What you are asked to do —
Please retype all the data below exactly, line for line.

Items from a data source
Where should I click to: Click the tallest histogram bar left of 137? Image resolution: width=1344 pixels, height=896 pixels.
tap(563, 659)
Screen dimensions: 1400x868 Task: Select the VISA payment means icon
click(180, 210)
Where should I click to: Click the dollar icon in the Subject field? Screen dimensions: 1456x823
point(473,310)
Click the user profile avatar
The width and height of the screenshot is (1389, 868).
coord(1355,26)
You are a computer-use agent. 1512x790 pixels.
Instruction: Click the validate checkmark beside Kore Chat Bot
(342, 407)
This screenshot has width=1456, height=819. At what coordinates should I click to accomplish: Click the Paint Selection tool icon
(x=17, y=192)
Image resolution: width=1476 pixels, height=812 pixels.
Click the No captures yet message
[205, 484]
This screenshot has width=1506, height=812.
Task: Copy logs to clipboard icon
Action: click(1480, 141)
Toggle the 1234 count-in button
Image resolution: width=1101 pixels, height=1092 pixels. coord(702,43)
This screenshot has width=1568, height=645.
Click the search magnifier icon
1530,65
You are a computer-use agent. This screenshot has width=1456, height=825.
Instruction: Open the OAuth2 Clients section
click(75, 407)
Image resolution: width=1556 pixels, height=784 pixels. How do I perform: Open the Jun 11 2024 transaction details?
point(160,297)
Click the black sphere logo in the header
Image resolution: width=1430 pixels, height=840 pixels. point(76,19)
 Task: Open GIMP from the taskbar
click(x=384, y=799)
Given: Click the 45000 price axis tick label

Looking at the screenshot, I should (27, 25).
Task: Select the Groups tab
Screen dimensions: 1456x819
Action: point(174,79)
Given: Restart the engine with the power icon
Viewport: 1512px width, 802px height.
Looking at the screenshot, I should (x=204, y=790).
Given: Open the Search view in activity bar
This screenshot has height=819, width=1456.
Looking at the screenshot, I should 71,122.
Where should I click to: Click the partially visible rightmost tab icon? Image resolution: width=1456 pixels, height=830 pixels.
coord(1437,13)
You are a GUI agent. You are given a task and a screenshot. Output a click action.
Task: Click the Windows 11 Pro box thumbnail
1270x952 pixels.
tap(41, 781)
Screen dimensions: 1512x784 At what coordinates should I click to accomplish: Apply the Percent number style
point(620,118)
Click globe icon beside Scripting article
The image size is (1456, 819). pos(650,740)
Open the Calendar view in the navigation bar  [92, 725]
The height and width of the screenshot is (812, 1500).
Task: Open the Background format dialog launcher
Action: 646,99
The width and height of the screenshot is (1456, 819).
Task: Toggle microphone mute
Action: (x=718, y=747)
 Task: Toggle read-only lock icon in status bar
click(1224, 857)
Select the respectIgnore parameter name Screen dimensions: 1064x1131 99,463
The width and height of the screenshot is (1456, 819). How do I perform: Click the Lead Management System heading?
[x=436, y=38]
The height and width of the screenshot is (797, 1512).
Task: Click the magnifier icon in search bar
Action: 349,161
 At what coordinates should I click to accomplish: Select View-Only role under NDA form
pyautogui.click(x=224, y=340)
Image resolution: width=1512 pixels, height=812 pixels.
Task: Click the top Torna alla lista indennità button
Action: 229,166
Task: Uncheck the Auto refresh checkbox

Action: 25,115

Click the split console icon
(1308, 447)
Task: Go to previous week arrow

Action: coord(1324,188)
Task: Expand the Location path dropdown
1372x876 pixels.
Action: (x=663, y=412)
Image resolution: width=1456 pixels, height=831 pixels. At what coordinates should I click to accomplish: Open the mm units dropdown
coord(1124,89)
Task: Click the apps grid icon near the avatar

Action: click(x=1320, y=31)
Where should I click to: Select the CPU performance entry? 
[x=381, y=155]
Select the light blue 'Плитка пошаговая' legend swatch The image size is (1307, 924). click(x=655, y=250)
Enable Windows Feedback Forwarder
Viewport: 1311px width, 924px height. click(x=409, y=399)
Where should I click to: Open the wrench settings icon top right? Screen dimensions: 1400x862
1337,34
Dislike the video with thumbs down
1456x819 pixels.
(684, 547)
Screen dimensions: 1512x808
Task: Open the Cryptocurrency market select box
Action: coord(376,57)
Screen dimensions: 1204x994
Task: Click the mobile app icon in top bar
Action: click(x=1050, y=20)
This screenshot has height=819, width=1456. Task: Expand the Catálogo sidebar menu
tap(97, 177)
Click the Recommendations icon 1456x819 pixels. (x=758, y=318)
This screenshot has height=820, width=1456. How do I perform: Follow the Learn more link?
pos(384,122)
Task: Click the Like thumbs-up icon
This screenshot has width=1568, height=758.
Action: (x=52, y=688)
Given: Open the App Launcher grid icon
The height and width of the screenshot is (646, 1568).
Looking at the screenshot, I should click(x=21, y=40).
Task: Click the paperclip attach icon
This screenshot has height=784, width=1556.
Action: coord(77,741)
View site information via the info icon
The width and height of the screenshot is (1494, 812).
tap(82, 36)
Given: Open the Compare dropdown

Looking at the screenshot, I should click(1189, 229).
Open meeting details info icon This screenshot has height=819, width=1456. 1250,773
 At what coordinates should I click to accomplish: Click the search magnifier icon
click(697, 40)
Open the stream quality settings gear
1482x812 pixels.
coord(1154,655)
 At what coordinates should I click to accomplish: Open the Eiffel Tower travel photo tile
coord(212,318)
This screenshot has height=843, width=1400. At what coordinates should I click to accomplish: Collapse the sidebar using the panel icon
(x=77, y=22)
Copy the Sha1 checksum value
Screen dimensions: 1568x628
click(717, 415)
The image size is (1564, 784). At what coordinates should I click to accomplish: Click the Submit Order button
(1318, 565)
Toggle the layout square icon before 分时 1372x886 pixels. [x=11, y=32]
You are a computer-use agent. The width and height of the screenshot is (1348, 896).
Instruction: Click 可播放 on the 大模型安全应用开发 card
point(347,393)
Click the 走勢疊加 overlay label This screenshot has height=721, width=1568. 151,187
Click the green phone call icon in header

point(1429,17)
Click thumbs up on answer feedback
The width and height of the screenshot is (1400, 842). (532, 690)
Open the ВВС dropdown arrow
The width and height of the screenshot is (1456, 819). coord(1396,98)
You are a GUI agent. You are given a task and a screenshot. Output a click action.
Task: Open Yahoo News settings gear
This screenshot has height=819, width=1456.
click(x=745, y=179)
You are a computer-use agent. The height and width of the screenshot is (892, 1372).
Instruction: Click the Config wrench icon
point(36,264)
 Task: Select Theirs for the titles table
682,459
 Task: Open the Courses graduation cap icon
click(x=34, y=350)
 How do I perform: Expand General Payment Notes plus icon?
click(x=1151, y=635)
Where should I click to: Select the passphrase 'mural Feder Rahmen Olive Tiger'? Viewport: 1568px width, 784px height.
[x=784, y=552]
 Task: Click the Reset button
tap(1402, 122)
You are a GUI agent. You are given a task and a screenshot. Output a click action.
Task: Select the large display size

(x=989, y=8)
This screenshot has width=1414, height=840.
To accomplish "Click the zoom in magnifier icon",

Problem solution —
Where should I click to: Click the tallest histogram bar left of 137? Image resolution: width=1344 pixels, height=896 pixels.
tap(563, 659)
Screen dimensions: 1400x868 Task: Select the VISA payment means icon
click(180, 210)
Where should I click to: Click the dollar icon in the Subject field? Screen dimensions: 1456x823
point(473,310)
Click the user profile avatar
The width and height of the screenshot is (1389, 868).
coord(1355,26)
You are a computer-use agent. 1512x790 pixels.
Instruction: Click the validate checkmark beside Kore Chat Bot
(342, 407)
This screenshot has width=1456, height=819. At what coordinates should I click to accomplish: Click the Paint Selection tool icon
(x=17, y=192)
Image resolution: width=1476 pixels, height=812 pixels.
Click the No captures yet message
[205, 484]
This screenshot has width=1506, height=812.
Task: Copy logs to clipboard icon
Action: click(1480, 141)
Toggle the 1234 count-in button
Image resolution: width=1101 pixels, height=1092 pixels. coord(702,43)
This screenshot has width=1568, height=645.
Click the search magnifier icon
1530,65
You are a computer-use agent. This screenshot has width=1456, height=825.
Instruction: Open the OAuth2 Clients section
click(75, 407)
Image resolution: width=1556 pixels, height=784 pixels. How do I perform: Open the Jun 11 2024 transaction details?
point(160,297)
Click the black sphere logo in the header
Image resolution: width=1430 pixels, height=840 pixels. point(76,19)
 Task: Open GIMP from the taskbar
click(x=384, y=799)
Given: Click the 45000 price axis tick label

Looking at the screenshot, I should (27, 25).
Task: Select the Groups tab
Screen dimensions: 1456x819
Action: point(174,79)
Given: Restart the engine with the power icon
Viewport: 1512px width, 802px height.
Looking at the screenshot, I should (x=204, y=790).
Given: Open the Search view in activity bar
This screenshot has height=819, width=1456.
Looking at the screenshot, I should 71,122.
Where should I click to: Click the partially visible rightmost tab icon? Image resolution: width=1456 pixels, height=830 pixels.
coord(1437,13)
You are a GUI agent. You are given a task and a screenshot. Output a click action.
Task: Click the Windows 11 Pro box thumbnail
1270x952 pixels.
tap(41, 781)
Screen dimensions: 1512x784 At what coordinates should I click to accomplish: Apply the Percent number style
point(620,118)
Click globe icon beside Scripting article
The image size is (1456, 819). pos(650,740)
Open the Calendar view in the navigation bar  [92, 725]
The height and width of the screenshot is (812, 1500).
Task: Open the Background format dialog launcher
Action: 646,99
The width and height of the screenshot is (1456, 819).
Task: Toggle microphone mute
Action: (x=718, y=747)
 Task: Toggle read-only lock icon in status bar
click(1224, 857)
Select the respectIgnore parameter name Screen dimensions: 1064x1131 99,463
The width and height of the screenshot is (1456, 819). How do I perform: Click the Lead Management System heading?
[x=436, y=38]
The height and width of the screenshot is (797, 1512).
Task: Click the magnifier icon in search bar
Action: 349,161
 At what coordinates should I click to accomplish: Select View-Only role under NDA form
pyautogui.click(x=224, y=340)
Image resolution: width=1512 pixels, height=812 pixels.
Task: Click the top Torna alla lista indennità button
Action: 229,166
Task: Uncheck the Auto refresh checkbox

Action: 25,115

Click the split console icon
(1308, 447)
Task: Go to previous week arrow

Action: coord(1324,188)
Task: Expand the Location path dropdown
1372x876 pixels.
Action: (x=663, y=412)
Image resolution: width=1456 pixels, height=831 pixels. At what coordinates should I click to accomplish: Open the mm units dropdown
coord(1124,89)
Task: Click the apps grid icon near the avatar

Action: click(x=1320, y=31)
Where should I click to: Select the CPU performance entry? 
[x=381, y=155]
Select the light blue 'Плитка пошаговая' legend swatch The image size is (1307, 924). click(x=655, y=250)
Enable Windows Feedback Forwarder
Viewport: 1311px width, 924px height. click(x=409, y=399)
Where should I click to: Open the wrench settings icon top right? Screen dimensions: 1400x862
1337,34
Dislike the video with thumbs down
1456x819 pixels.
(684, 547)
Screen dimensions: 1512x808
Task: Open the Cryptocurrency market select box
Action: coord(376,57)
Screen dimensions: 1204x994
Task: Click the mobile app icon in top bar
Action: click(x=1050, y=20)
This screenshot has height=819, width=1456. Task: Expand the Catálogo sidebar menu
tap(97, 177)
Click the Recommendations icon 1456x819 pixels. (x=758, y=318)
This screenshot has height=820, width=1456. How do I perform: Follow the Learn more link?
pos(384,122)
Task: Click the Like thumbs-up icon
This screenshot has width=1568, height=758.
Action: (x=52, y=688)
Given: Open the App Launcher grid icon
The height and width of the screenshot is (646, 1568).
Looking at the screenshot, I should click(x=21, y=40).
Task: Click the paperclip attach icon
This screenshot has height=784, width=1556.
Action: coord(77,741)
View site information via the info icon
The width and height of the screenshot is (1494, 812).
tap(82, 36)
Given: Open the Compare dropdown

Looking at the screenshot, I should click(1189, 229).
Open meeting details info icon This screenshot has height=819, width=1456. 1250,773
 At what coordinates should I click to accomplish: Click the search magnifier icon
click(697, 40)
Open the stream quality settings gear
1482x812 pixels.
coord(1154,655)
 At what coordinates should I click to accomplish: Open the Eiffel Tower travel photo tile
coord(212,318)
This screenshot has height=843, width=1400. At what coordinates should I click to accomplish: Collapse the sidebar using the panel icon
(x=77, y=22)
Copy the Sha1 checksum value
Screen dimensions: 1568x628
click(717, 415)
The image size is (1564, 784). At what coordinates should I click to accomplish: Click the Submit Order button
(1318, 565)
Toggle the layout square icon before 分时 1372x886 pixels. [x=11, y=32]
You are a computer-use agent. The width and height of the screenshot is (1348, 896).
Instruction: Click 可播放 on the 大模型安全应用开发 card
point(347,393)
Click the 走勢疊加 overlay label This screenshot has height=721, width=1568. 151,187
Click the green phone call icon in header

point(1429,17)
Click thumbs up on answer feedback
The width and height of the screenshot is (1400, 842). (532, 690)
Open the ВВС dropdown arrow
The width and height of the screenshot is (1456, 819). coord(1396,98)
You are a GUI agent. You are given a task and a screenshot. Output a click action.
Task: Open Yahoo News settings gear
This screenshot has height=819, width=1456.
click(x=745, y=179)
You are a computer-use agent. The height and width of the screenshot is (892, 1372).
Instruction: Click the Config wrench icon
point(36,264)
 Task: Select Theirs for the titles table
682,459
 Task: Open the Courses graduation cap icon
click(x=34, y=350)
 How do I perform: Expand General Payment Notes plus icon?
click(x=1151, y=635)
Where should I click to: Select the passphrase 'mural Feder Rahmen Olive Tiger'? Viewport: 1568px width, 784px height.
[x=784, y=552]
 Task: Click the Reset button
tap(1402, 122)
You are a GUI agent. You are given a task and a screenshot. Output a click action.
Task: Select the large display size

(x=989, y=8)
This screenshot has width=1414, height=840.
To accomplish "Click the zoom in magnifier icon",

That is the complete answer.